[Qt-interest] Weird compiler error with QString(QChar(value))
Nikos Chantziaras
realnc at arcor.de
Thu May 6 16:51:42 CEST 2010
On 05/06/2010 05:35 PM, Stephen Chu wrote:
> In article<201005052127.23761.thiago at kde.org>,
> Thiago Macieira<thiago at kde.org> wrote:
>
>> Em Quarta-feira 5. Maio 2010, às 20.51.00, Nikos Chantziaras escreveu:
>>> Not sure I understand why this won't compile:
>>>
>>> int unicodeValue = func_that_returns_a_unicode_value();
>>> QString s(QChar(unicodeValue));
>>> const QByteArray& utf8 = s.toUtf8(); //<-- error happens here
>>>
>>> I get:
>>>
>>> error: request for member 'toUtf8' in 's', which is of non-class type
>>> 'QString(QChar)'
>>>
>>> I'm confused as hell :P
>>
>> This is one of the things you just have to learn. This line:
>>
>> QString s(QChar(unicodeValue));
>>
>> is not what you think.
>>
>> You thought you were declaring an object of class QString and calling one of
>> its constructors with a QChar (which in turn was initialised with an int).
>>
>> The compiler understood that you were declaring a pointer to a function that
>> returns QString and takes a QChar as a parameter.
>>
>> Solution:
>>
>> QString s = QChar(unicodeValue);
>
> Thanks for the explanation.
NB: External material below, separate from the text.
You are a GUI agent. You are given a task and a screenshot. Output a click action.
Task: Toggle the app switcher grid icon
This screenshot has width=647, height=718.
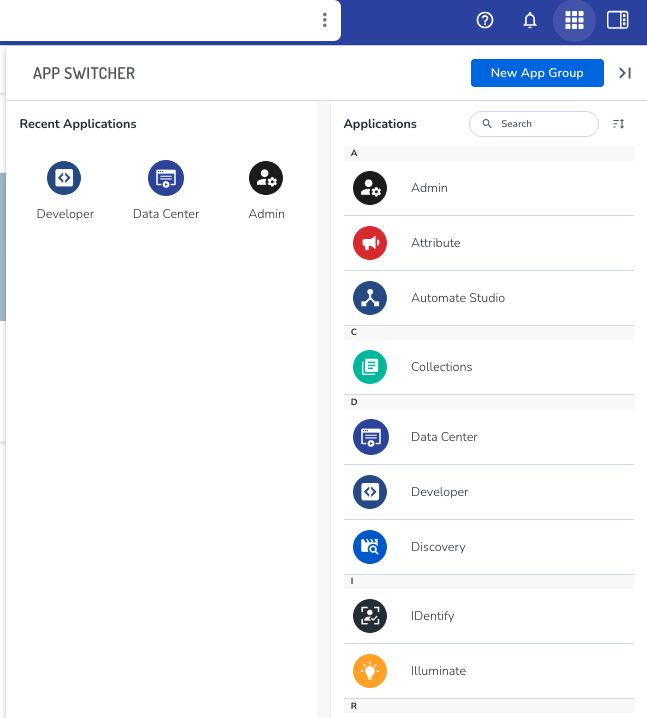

I ran into the same problem just last night.
> Pulling my hairs out on this one.
>
> One question though. If that line of code actually declares a function,
> what does 'unicodeValue' in the declaration do? I thought a function
> declaration is something like:
>
> QString s(QChar unicodeValue);
It's the same since you can put parentheses pretty much everywhere. As
I posted previously for example, you can define main() like this:
int main( int(argc), char**(argv) )
and it's accepted by the compiler. That means that these two function
declarations:
QString s(QChar unicodeValue);
QString s(QChar(unicodeValue));
are equivalent. IMHO that's wrong, but then again, I don't know what
would break in the C++ standard if it would treat it as wrong. But
given that C++ allows you to use simple types (int, char, etc) as classes:
int i = int(50); //'int' is not a class, but you can use it as one
it should bark at the above definition of main().